The President’s 2011 budget estimates spending in FY 2011 for the Biomass Crop Assistance Program at $479 million and $263 million for the current fiscal year. These are pretty heady figures for a program that was assigned a total of $70 million in the Congressional Budget Office estimate for the 2008 Farm Bill, and are not immediately easy to match to the $514 million allocated previously by the Administration for the program in FY 2010.
The budget request failed to distinguish funding estimates for the “collection, harvest, storage and transport” or CHST portion of the program from the heart of the program, which funds projects to jumpstart the production of new bioenergy perennial crops in environmentally sound systems. To date, only CHST payments have been made; the cropping system portion of the program is under environmental review. We hope to learn more about the Administration’s assumptions from the USDA budget office soon.

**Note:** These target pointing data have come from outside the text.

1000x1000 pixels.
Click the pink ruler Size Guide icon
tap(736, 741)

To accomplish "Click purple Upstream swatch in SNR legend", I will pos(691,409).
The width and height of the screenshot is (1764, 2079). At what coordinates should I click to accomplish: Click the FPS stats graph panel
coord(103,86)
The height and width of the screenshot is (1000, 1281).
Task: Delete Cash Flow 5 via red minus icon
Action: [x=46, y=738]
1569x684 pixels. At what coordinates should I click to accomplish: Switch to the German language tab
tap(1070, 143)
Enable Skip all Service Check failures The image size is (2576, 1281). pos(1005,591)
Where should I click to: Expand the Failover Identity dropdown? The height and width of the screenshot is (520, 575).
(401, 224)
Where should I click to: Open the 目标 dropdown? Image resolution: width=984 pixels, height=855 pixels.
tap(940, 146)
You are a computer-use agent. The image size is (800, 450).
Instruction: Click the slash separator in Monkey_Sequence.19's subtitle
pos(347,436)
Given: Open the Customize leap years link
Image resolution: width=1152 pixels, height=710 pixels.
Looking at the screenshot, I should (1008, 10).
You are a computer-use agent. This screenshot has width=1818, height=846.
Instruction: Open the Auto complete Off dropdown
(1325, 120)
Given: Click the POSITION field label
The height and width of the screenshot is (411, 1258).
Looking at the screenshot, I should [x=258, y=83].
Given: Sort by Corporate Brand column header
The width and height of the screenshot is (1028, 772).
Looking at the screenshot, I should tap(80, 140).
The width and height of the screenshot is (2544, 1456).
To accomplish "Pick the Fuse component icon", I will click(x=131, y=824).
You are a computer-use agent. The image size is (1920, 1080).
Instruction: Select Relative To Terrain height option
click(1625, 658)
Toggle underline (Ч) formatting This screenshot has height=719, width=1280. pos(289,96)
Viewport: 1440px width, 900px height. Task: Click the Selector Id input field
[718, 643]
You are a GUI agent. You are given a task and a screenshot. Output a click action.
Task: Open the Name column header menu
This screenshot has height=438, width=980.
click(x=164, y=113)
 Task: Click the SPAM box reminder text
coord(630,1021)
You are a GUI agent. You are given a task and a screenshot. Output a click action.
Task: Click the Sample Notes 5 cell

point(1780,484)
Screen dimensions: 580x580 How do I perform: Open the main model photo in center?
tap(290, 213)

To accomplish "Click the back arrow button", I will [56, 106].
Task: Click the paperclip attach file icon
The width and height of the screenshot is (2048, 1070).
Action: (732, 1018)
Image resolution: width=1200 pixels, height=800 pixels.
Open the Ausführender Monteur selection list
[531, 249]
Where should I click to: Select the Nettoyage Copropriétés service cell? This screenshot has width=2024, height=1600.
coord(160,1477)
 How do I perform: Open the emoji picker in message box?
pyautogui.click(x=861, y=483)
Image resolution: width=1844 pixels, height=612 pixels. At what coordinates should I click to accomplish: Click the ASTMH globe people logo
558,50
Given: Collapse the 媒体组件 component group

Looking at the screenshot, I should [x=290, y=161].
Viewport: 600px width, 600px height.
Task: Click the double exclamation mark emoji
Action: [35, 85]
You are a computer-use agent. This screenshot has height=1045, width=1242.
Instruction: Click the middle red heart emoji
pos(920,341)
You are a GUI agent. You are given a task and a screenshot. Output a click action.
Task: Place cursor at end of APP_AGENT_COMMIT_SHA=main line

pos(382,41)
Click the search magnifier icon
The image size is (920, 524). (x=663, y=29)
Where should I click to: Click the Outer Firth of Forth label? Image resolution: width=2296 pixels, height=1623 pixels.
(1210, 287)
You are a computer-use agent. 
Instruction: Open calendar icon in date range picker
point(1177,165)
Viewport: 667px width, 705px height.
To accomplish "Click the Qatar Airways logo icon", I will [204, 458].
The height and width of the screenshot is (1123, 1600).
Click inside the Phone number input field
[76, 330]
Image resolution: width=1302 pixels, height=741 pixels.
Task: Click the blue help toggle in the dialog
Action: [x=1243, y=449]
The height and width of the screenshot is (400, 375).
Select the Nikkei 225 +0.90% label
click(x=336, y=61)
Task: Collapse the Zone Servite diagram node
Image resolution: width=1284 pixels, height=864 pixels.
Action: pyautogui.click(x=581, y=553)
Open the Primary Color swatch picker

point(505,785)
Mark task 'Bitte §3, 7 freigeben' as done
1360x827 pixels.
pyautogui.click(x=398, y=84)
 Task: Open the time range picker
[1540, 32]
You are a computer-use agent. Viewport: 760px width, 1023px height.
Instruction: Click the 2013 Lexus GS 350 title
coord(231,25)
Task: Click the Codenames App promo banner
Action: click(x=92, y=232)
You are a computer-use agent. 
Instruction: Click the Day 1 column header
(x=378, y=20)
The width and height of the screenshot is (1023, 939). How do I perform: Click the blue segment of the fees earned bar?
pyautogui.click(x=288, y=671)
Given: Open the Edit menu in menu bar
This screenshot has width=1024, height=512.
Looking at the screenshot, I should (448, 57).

As noted in an earlier post, the payments for CHST are turning out to be a boondoogle, with hundreds of millions of dollars reportedly going for the delivery of wood and wood shavings to timber mills which use the wood for energy. The cabinetry and forest products sector is outraged with the payments, which they say are artificially raising the market price of wood for products. USDA’s Farm Service Agency issued a warning on January 13 of possible fraud based on reports requiring farmers delivering biomass materials to mills pay kickbacks.
The issue has the attention of Rep. Collin Peterson, Chair of the House Agriculture Committee, who stated yesterday that if USDA regulations did not rein in the program, the Committee would consider revisions to BCAP. As reported by Environment and Energy (E&E) News, Peterson said the program has turned into a big problem, adding “I am not very happy about what happened. It is not what I envisioned.” We applaud the Chairman for his concern and hope the White House, USDA, and Congress can get this program back on track.